The best campaign

It was an absolute privilege to accept, on behalf of our members, the ACTU Campaign of the Year Award from Secretary Sally McManus and new President Michelle O’Neill at the ACTU Congress dinner in late July.

The award recognises the campaign the Union ran during 2017 and 2018 to secure the right to arbitration in an enterprise agreement (EA) covering the bulk of our membership, teachers and support staff in Catholic schools across 11 dioceses.

We did not set out to win an award. We set out to get the best possible conditions for our members locked into an enforceable EA and Work Practices Agreements (WPAs). It was however most gratifying and rewarding to have the work of our entire staff acknowledged by our peers.

Every union campaigns and every campaign is very different, modeled to suit the issues and the membership. For the IEU we found ourselves on constantly shifting ground, required to balance multiple facets simultaneously.

The award also recognises our members actively engaging with the Change the Rules fight when confronted with their own reality of the broken industrial laws which heavily favour employers. Remember that Catholic employers took to the courts to oppose our right to seek protected action ballots, pressing the Union to defend that right and win the case.

At issue was the absolute right to arbitrate disputes in relation to the EA or WPAs before the Fair Work Commission. It was ironic that we were in dispute with employers about how to settle disputes. While this remained a contested issue between us and the employers – negotiations on other aspects of the Union’s claim continued.

Most members are not familiar with how disputes are resolved and the concept of either party referring a dispute to arbitration is difficult to grasp. Explaining this and its importance was the first challenge for Union officers. Countless delegates at ACTU Congress commented that: ’We’ve decided we won’t be having an umpire any more’ cartoon did that job exceptionally well.

Employers remain free to put their own proposals to a vote at any time during bargaining and to control the voting process. Clearly these rules need changing.

Our campaign relied on providing information and updates to members in all our usual ways, but also utilising communications we’d never used before.
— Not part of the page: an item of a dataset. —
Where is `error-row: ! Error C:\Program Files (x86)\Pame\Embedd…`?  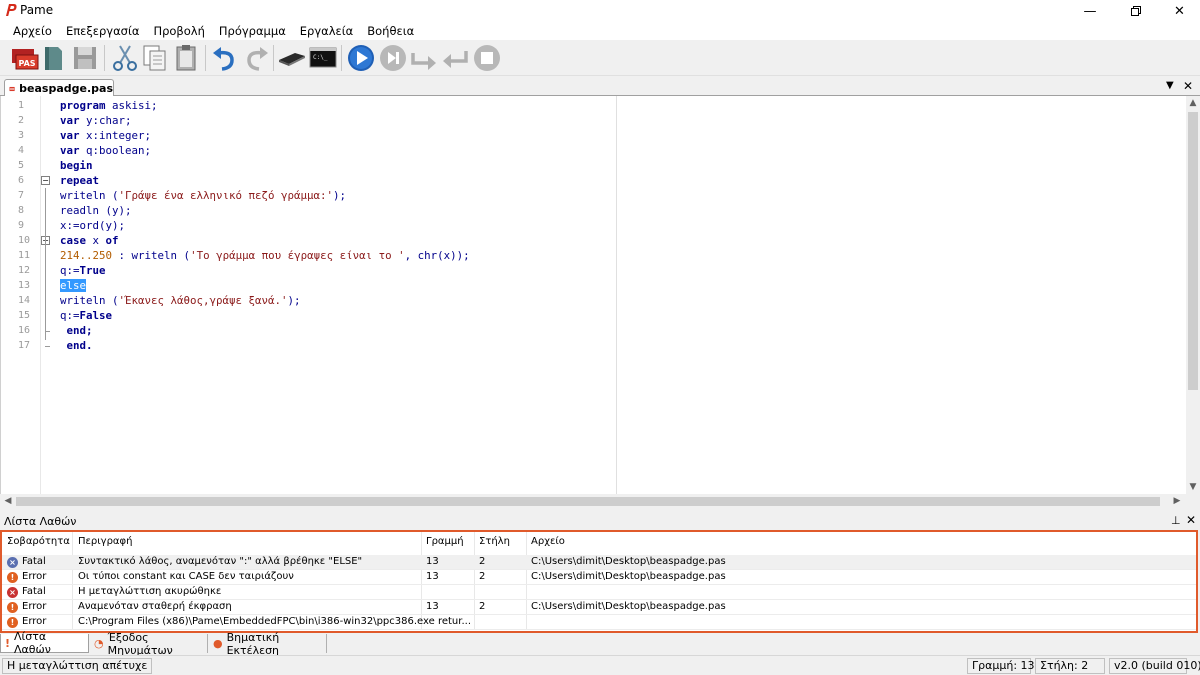 error-row: ! Error C:\Program Files (x86)\Pame\Embedd… is located at coordinates (599, 622).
We absorbed an unprecedented number of chapter meetings, borrowed the resources of interstate colleagues, used our print publications effectively and harnessed local media. Frequent video updates, Facebook live, emails and SMS reminders became our weekly routine.

We had buttons, badges, stickers, t-shirts and banners but most of all we had the resolve and trust of our members. When Catholic employers, having failed to squash that resolve, took the extraordinary step of putting to the vote an EA without Union endorsement, our members crushed it with an 88% ‘no’ vote. The rest is history.

The current industrial laws are designed to provide obstacles to workers bargaining for enterprise agreements. They allow employers to avoid the prospect of protected industrial action, require a majority to vote in ballots for protected action through (mostly) archaic postal ballots and a majority to support the action.

Employers remain free to put their own proposals to a vote at any time during bargaining and to control the voting process. Clearly these rules need changing.

Despite every obstacle, every delay and bribe, IEU members throughout NSW and the ACT held their resolve and won the day. This ACTU award honours them.

While that campaign is behind us, we are yet to complete a major crusade we commenced in 2013, the battle for equal pay for our early childhood teacher members. Elsewhere in this issue are the stories of what we are seeking, how we are going about it and why we need to win this major court encounter.

The early childhood sector is almost entirely female dominated. Teachers can earn more than $30,000 pa less than teachers in other sectors. This is an argument for equal pay and the Union has to demonstrate to the Fair Work Commission (FWC) that early childhood teachers perform work of equal value to similar workers in male dominated industries.

Our case opened on 26 July, and is opposed by employers and others in the sector and will run for several weeks before the FWC gives a ruling later in the year. This is the finale to our Teachers R Teachers campaign, which included the launch of this case five years ago, as part of an ongoing action. While this will play out in a courtroom, it has seen enormous engagement from our early childhood members, many of whom have provided evidence and material to assist us to prove the point.

We have left no stone unturned in our quest to win pay equity for these members.